I’ve skipped a (Welsh) couple of days, I think. And I’m vanishingly unlikely to make it to the full 180 tablets. Yet I haven’t thrown the towel into a laundry bin of self loathing. Yet. Must be all the mindfulness self-care stuff that Spotify has been throwing at me.

So, here we are with this delightful tablet from the John Rylands Library collection in Manchester, which includes a very rare example of a building-plan on clay. The assumption is that it’s the plan of a temple, and it includes captions giving the lengths and thicknesses of the walls. The outer walls are three cubits thick, and the inner, two cubits, which strikes me as quite hefty (though I haven’t delved too deeply into mural architecture). I suppose they didn’t want their gods to escape. Given that surviving reliefs from Sumerian and Akkadian temples show them doing stuff like chasing dragons around with thunderbolts, I suppose that shows a degree of prudence that is also spoken to by the very survival of so many cuneiform tablets, most of which detail contracts for the transfer of oxen and the like that it’s frankly difficult to get too excited about (though I am now working on it).

When it comes to religious buildings it is probably elevations that hold more interest for me than plans, and in any case if you get high enough you can see the horizontal shape spread out below, as well as how the building relates to its wider environment. In 1988 towards the end of my first trip abroad, Inter-railing with Angela, I scaled the 533 steps to the top of the world’s third highest church, Cologne Cathedral, and looked out over the Europe we were leaving behind. I have climbed 7/8 of the way to the top of Durham cathedral tower with Katie, only for her to bottle out and refuse to go any further; Ed & I took turns to wait with her in a little niche off the spiral stairs so we could at least have a quick look out from the top, and see the Wear loop its way 270 degrees around the city like a gated moat.
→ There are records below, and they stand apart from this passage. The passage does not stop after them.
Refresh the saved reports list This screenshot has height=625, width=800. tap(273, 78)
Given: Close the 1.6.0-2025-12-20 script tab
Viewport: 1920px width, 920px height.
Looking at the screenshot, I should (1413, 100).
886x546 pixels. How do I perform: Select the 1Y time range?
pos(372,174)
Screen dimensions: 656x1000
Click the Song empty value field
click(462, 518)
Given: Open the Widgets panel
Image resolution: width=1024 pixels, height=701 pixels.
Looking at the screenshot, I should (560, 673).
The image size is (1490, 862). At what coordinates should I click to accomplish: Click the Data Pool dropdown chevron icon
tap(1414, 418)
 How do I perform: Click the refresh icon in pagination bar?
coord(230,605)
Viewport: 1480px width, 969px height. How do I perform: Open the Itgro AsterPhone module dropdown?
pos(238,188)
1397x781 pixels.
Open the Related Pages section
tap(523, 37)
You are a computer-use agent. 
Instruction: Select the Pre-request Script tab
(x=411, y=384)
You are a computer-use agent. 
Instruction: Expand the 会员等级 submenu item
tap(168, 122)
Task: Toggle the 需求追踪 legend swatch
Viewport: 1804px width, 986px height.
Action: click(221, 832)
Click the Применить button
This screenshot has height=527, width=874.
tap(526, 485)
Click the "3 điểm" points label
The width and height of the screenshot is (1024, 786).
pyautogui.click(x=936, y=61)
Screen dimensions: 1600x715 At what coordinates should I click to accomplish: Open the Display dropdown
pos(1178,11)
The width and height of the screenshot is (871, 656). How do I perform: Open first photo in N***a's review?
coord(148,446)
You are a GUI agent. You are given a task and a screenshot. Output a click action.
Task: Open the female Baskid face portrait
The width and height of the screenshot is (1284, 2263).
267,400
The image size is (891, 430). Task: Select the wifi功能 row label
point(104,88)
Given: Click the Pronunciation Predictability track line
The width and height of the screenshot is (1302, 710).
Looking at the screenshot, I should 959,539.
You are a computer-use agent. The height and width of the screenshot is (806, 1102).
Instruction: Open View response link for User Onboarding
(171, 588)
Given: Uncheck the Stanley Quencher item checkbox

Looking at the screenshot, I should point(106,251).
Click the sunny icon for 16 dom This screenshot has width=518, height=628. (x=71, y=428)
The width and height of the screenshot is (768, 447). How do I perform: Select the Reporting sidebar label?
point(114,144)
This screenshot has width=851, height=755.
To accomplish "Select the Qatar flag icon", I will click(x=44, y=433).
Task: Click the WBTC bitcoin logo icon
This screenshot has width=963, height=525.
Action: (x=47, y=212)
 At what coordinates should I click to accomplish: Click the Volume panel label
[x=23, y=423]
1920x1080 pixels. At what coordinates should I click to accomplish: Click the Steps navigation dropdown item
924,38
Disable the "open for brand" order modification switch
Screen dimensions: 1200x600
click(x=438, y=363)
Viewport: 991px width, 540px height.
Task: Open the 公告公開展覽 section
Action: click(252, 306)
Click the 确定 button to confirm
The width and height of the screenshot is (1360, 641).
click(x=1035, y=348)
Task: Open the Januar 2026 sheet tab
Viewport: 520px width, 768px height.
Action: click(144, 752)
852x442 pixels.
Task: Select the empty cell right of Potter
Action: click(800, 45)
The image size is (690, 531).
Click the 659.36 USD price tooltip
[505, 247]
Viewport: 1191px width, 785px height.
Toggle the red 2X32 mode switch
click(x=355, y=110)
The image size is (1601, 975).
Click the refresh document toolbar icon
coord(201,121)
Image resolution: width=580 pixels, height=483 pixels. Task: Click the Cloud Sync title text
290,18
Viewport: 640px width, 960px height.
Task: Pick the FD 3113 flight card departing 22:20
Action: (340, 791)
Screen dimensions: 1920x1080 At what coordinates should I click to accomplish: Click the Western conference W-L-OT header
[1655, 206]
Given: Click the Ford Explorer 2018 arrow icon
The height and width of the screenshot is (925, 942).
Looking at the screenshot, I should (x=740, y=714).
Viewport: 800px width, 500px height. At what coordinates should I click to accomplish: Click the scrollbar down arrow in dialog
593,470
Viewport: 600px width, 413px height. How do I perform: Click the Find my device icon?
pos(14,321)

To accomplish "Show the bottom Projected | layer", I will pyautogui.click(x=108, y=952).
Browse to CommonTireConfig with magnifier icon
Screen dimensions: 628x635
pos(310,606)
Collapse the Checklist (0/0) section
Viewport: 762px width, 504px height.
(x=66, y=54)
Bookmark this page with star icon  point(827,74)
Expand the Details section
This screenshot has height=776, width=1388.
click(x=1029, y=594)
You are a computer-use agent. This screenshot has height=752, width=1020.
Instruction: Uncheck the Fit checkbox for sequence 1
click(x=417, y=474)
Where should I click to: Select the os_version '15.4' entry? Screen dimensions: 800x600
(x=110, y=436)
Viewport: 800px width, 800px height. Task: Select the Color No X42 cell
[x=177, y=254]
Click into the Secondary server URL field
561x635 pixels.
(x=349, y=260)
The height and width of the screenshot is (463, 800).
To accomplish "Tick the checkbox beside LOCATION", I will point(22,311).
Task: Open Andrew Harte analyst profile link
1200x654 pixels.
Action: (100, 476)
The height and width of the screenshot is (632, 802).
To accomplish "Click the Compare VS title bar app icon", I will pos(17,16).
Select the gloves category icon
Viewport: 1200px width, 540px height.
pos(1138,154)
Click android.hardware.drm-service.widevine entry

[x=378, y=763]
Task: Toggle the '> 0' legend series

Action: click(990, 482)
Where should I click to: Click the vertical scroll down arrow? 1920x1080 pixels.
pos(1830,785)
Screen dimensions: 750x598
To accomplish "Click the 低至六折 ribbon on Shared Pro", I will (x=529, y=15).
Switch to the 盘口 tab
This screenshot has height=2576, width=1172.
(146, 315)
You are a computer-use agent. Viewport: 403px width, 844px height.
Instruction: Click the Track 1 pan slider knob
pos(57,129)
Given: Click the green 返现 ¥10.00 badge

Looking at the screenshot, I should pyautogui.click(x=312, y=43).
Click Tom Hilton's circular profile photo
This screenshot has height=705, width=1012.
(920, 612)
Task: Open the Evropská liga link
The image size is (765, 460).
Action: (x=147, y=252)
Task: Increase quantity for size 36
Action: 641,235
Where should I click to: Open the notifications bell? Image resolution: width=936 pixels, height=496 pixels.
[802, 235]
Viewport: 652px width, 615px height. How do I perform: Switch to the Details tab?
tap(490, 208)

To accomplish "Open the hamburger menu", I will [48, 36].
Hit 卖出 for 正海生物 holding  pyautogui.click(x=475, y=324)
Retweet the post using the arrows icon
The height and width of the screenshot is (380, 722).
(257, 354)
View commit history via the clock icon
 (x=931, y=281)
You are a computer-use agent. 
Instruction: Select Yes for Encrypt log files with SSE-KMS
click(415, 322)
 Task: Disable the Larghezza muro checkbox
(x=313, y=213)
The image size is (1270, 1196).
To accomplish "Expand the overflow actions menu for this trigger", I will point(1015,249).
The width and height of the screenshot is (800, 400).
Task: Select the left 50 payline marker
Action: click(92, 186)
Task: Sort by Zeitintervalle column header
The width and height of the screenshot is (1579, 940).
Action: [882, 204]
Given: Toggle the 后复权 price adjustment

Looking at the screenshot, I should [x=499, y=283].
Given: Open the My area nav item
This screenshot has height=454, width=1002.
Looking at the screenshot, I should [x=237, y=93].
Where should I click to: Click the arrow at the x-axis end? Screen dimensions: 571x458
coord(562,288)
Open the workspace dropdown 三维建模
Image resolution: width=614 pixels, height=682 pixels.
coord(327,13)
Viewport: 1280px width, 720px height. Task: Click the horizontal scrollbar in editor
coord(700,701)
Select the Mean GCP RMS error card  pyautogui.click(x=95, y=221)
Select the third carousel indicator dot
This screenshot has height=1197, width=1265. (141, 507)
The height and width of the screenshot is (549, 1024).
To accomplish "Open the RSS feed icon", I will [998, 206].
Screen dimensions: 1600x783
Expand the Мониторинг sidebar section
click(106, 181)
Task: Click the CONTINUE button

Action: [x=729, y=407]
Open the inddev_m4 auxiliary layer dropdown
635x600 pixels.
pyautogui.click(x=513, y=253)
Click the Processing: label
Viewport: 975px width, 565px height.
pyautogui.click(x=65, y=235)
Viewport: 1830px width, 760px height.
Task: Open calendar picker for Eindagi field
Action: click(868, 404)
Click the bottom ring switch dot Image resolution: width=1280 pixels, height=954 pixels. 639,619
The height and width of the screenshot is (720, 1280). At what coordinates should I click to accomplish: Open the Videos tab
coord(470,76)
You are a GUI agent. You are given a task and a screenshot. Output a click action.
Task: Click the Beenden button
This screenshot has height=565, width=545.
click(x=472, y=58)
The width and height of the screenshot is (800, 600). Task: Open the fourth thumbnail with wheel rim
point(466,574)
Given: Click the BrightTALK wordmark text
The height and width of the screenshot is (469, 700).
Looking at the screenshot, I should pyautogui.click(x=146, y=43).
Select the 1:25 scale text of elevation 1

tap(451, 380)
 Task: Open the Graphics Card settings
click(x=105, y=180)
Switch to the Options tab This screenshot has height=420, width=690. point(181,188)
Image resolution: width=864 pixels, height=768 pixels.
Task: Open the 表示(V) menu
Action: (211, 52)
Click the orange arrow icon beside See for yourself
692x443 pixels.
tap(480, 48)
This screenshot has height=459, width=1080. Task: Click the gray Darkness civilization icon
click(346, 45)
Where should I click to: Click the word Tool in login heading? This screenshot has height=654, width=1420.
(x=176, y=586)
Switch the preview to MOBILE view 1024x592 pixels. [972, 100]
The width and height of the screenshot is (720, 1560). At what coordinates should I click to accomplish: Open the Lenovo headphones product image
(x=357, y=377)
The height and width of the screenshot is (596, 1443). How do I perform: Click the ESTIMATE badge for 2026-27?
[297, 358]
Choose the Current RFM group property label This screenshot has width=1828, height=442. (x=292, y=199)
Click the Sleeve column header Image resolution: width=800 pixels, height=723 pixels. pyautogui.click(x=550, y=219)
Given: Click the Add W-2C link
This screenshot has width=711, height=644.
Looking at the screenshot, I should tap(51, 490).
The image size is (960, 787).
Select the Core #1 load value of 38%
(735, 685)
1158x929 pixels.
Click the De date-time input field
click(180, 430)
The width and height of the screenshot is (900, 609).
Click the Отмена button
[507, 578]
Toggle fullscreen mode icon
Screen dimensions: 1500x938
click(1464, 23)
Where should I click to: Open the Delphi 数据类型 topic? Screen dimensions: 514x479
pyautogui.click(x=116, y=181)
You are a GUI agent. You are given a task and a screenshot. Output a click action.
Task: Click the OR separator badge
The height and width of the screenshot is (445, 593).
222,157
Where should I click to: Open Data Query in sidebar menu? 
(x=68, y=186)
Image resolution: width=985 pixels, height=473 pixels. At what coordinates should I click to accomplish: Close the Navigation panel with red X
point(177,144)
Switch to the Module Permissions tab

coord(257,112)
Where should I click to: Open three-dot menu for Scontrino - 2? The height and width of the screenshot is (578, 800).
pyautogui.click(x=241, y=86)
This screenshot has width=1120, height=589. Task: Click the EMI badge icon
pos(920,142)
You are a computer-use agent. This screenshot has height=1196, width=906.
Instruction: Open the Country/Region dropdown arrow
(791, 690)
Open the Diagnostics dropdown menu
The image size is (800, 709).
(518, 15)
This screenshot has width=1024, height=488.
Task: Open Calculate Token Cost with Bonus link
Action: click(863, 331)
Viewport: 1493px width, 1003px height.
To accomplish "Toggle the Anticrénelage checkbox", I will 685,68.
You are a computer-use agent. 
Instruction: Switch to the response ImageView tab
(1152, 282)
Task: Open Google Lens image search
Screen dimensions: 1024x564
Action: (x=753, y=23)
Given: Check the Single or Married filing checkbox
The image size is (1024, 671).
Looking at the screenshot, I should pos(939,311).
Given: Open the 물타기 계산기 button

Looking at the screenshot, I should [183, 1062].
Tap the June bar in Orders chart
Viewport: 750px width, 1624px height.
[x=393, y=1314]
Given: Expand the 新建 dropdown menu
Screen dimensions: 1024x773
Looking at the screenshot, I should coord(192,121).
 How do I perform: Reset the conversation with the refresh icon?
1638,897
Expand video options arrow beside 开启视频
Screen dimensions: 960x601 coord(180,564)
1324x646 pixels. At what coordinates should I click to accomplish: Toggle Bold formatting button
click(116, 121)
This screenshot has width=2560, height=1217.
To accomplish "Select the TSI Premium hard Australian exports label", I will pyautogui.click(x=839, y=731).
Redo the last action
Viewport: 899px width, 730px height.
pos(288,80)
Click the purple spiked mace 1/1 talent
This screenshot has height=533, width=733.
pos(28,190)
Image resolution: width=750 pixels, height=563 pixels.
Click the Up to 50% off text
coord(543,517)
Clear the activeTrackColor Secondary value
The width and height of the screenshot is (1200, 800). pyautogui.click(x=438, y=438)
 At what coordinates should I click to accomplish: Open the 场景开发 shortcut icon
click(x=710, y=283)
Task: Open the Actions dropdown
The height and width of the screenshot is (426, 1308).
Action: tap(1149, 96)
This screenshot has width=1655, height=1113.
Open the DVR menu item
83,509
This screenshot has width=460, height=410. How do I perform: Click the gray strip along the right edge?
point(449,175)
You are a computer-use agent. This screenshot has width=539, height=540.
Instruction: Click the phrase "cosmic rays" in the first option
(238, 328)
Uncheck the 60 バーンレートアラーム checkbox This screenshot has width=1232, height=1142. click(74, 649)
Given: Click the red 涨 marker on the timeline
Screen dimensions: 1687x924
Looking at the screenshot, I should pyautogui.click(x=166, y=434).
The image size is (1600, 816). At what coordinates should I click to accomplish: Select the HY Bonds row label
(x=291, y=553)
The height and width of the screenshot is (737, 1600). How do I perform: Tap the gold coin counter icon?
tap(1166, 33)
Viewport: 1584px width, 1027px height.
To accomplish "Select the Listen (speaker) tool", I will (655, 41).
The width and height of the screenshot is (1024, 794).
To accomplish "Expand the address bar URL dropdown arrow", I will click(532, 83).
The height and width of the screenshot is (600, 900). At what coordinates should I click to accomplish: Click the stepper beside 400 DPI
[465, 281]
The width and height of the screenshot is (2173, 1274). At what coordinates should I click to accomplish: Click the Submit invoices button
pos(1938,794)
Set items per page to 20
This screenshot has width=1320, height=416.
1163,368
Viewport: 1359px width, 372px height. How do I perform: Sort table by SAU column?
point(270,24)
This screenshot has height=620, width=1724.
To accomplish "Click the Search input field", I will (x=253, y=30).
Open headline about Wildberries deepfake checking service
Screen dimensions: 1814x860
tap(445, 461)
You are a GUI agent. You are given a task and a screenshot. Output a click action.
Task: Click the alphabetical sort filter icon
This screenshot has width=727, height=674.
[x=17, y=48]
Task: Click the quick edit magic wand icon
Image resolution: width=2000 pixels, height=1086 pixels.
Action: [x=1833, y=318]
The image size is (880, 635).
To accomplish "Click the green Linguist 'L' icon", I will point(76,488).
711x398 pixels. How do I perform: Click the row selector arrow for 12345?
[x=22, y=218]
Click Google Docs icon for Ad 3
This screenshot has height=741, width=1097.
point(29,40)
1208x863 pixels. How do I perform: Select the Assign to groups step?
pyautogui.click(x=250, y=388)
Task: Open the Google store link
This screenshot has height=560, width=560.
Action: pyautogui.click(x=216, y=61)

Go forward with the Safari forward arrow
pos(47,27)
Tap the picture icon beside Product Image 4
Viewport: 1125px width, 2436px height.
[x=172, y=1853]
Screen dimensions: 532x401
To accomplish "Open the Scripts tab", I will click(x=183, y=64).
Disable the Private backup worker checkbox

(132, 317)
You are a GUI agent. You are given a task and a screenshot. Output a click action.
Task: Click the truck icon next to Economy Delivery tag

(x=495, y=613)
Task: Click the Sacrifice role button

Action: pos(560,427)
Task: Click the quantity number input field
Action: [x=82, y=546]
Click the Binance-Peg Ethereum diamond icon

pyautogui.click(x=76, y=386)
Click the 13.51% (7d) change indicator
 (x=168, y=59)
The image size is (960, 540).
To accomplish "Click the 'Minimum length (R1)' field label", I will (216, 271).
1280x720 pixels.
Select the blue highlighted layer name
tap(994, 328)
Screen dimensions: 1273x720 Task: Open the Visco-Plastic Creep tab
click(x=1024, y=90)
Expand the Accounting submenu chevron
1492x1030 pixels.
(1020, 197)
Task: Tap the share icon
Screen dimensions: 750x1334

But the most memorable time atop an ecclesiastical structure, at least with the benefit of the hindsight that is memory, was on the unassuming roof of Pusey House in Oxford. I was up there with Nick Penfold during a break in preparations for our college production of Murder in the Cathedral that was to be performed in the chapel. I was co-directing, and Nick set-building. We had been loaned keys that got us to places not normally accessible, including the roof, so up we went and got a view of our college that not many would have had, over the top of Vinson Block into the quad. Nick was a good friend. A really good friend. Not long before, I’d spent much of the Easter vacation at his home in Hale Barns. A few short years later, he got his first proper post-graduation job as a writer of technical manuals (the important bit was ‘writer’), bought a motorbike, and rode it up the M6 towards a wedding in Scotland where he never arrived. Nick’s death was when I discovered what grief was. Is there a height from which he looks down and sees the plan I can’t? We’d both had similar Christian conversion experiences and involvement in evangelical groups in our teens. We’d both lain on our backs on a summer night in Wellington Square drinking cider and concluding we could no longer be sure.

But I’m with Thomas Hardy, and his oxen: hoping it might be so.